古民家解体に合わせワークショップ

飯南町の銀山街道に残る古民家について解説する米子高専の和田嘉宥教授=島根県飯南町上来島、県中山間地研究センター
 江戸時代の建築様式を用い、銀山街道のシンボル的存在になっている島根県飯南町の古民家の解体に合わせたワークショップが18日、同町で始まった。2日間の日程で、初日は郷土史家や建築専門家による講演があり、住民ら60人が地元の銀山街道史や古民家の特徴について理解を深めた。

 古民家は同町下赤名の街道沿いにあり、築100年以上。19日から骨組み部分を残して解体し、パネル資料を展示するガイダンス施設としてリニューアルする。ワークショップは、石見銀山の世界遺産登録を受け、町民に街道史への理解を深めてもらおうと、同町教育委員会が企画した。
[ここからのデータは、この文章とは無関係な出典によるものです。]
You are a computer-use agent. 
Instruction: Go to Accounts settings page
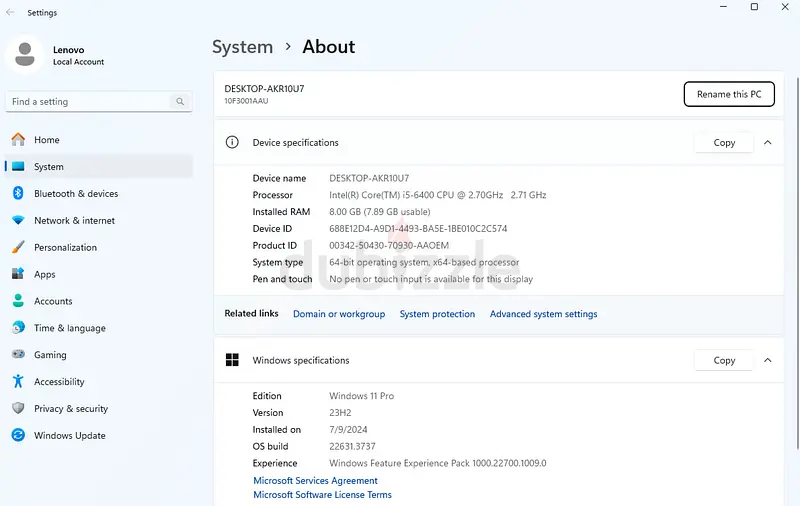tap(53, 301)
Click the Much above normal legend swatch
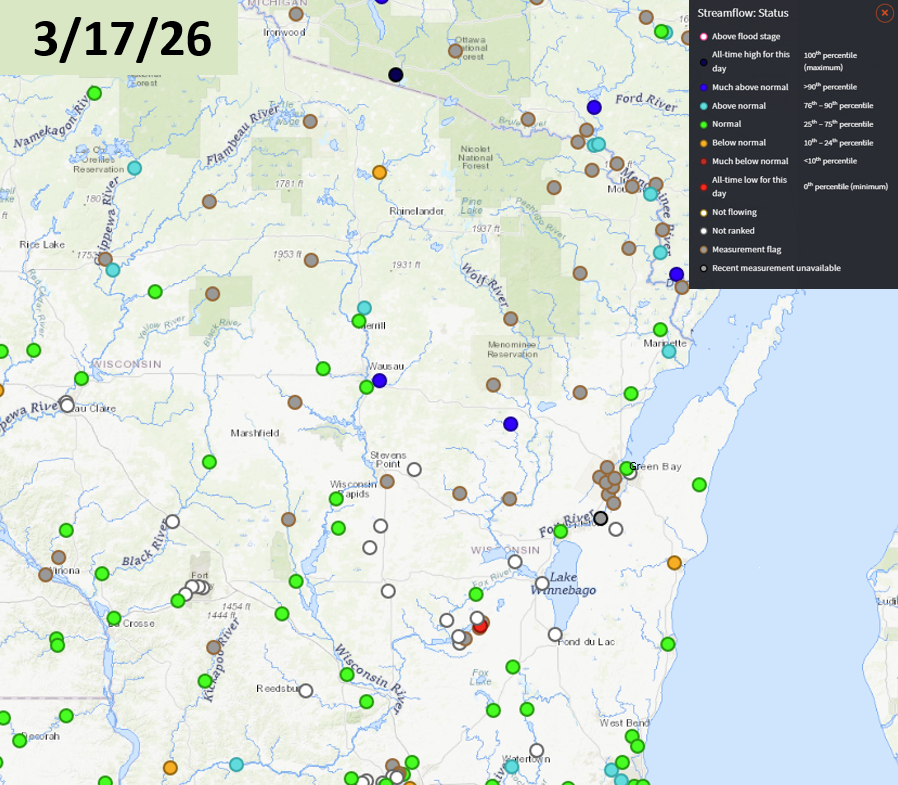898x785 pixels. [x=703, y=88]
 講演では、郷土史家の倉橋英さん(59)が街道をめぐる地元史について説明。銀運搬を支えた「助郷制度」は、周辺の村々から最大で人が400人、馬も300-400頭が駆り出され、12月に三次まで28キロの道のりを運んだと紹介。銀山の繁栄が沿線の村人の苦労によって支えられたことを明らかにした。

 米子高専の和田嘉宥教授(62)は古民家の建築様式を解説。江戸初期に主流だった基礎のない工法を紹介し、「地域特有の様式が残されている」と強調した。

 また、古民家周辺では、建築の課外授業で訪れた慶応大と金沢工業大の学生を交えた交流会があり、住民手作りの「銀山おこわ」が振る舞われたほか、神楽や街道周辺でのキャンドルイベントが繰り広げられた。

 19日は古民家の解体イベントがある。